Among CPHP’s most popular training materials was Master the Disaster, an interactive CD series co-developed with colleagues at the Advanced Practice Center located at the DeKalb County Board of Health. CPHP also created Emerging Threats in Public Health, a series of CD training modules on bioterrorism, chemical terrorism, radiological and nuclear terrorism, explosives, agroterrorism, influenza, and water.

“What 9/11 and anthrax made clear is that public health is a primary response agency,” says Miner. “When that awareness occurred, there was an understanding that we have to prepare the public health workforce on how to assume this role.”


A biosafety expert is suited up to investigate the spread of anthrax bacteria (shown above) through the mail in Washington, D.C., in 2001. Photo by Stephen Jaffe/AFP/Getty Images.

Schooled in disasters

In August 2005, the massive flooding caused by Hurricane Katrina forced thousands of Gulf Coast evacuees into Georgia. The Emory community rallied to cushion the evacuees’ arrival.

Emory’s response led Alexander Isakov, associate professor of emergency medicine, and Anne Dunlop, assistant professor of family and preventive medicine, to undertake a PERRC project exploring how colleges and universities can collaborate with disaster response agencies to increase and sustain community readiness and response.

“Traditionally, academic institutions are viewed as providing education and training for preparedness,” says Isakov, executive director of Emory’s Office of Critical Event Preparedness and Response. “But we believe they’re an often-overlooked community partner when response agencies are seeking to solve their disaster response needs.”

Those needs are vast and diverse: physical resources, such as shelter for evacuees; a solid public communications infrastructure; robust Internet technology resources; and subject matter expertise in public health, clinical and veterinary medicine, engineering, nursing, theological and pastoral care, and language translation.

Although an array of expertise is needed to effectively manage disaster response, all disasters have fundamental managerial elements that must be met.
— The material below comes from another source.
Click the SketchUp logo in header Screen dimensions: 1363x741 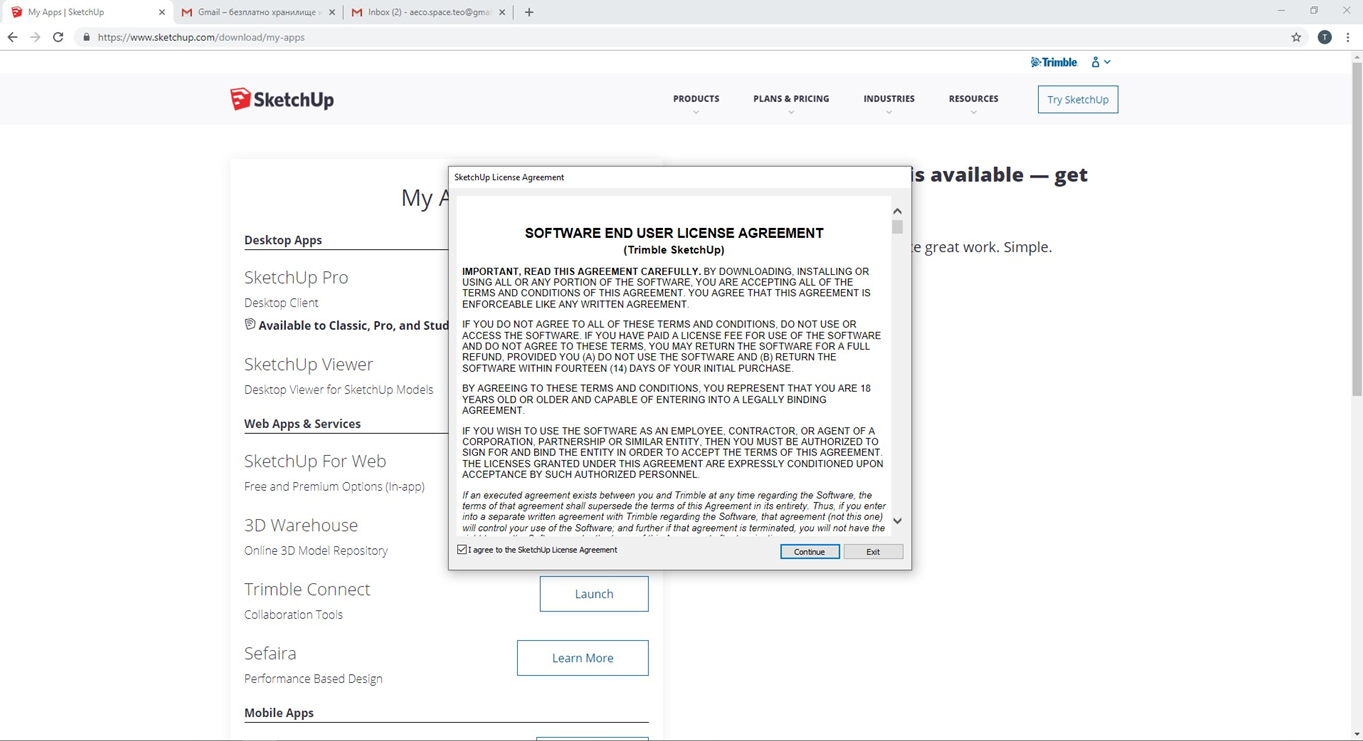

One is physical stability, a crucial aspect of disaster preparedness that is often overlooked.

“The fact that colleges and universities are part of the community and don’t typically relocate make them an ideal partner to public health agencies,” says Isakov.


“The fact that colleges and universities are part of the community and don’t typically relocate make them an ideal partner to public health agencies.” —Alexander Isakov


Through PERRC, Isakov’s team looked at several FEMA-declared disasters to compare academic institutions that partnered with public health response agencies and those that did not during specific events. Those events include the 2009 Kentucky ice storm, Hurricanes Gustav and Ike in 2008, the 2007 California wildfires, and the Columbia shuttle disaster in 2003.
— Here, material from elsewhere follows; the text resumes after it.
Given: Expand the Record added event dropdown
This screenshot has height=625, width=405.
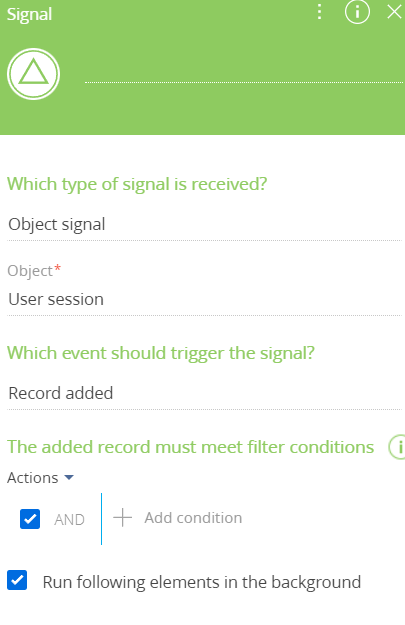Looking at the screenshot, I should coord(204,394).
The researchers found that having a shared response plan and shared field training helps schools and agencies work together more effectively. They also found that central coordination of academic institutions’ resources facilitates collaborative action with the public health response agency. For example, if a public health agency needs to distribute drugs for prophylaxis or post-exposure, schools could leverage their communications and logistics infrastructure to distribute the drugs to the community, reaching tens of thousands of people in some cases.

Because funding and preparation for disasters are cyclical, establishing relationships and cooperative plans before a disaster is essential, especially when funding is tight.

“Relationships are key,” says Berkelman. “Although we have different cultures, we’ve learned to understand each other and work together far better than 10 years ago.”

Her observation is timely, given that federal funding for preparedness research and training at schools of public health has been targeted for elimination in 2012 because of budget cuts. But the need to secure the scientific evidence for preparedness programs remains. As RSPH Dean James Curran notes, “We must know what works in our communities to keep them safe.”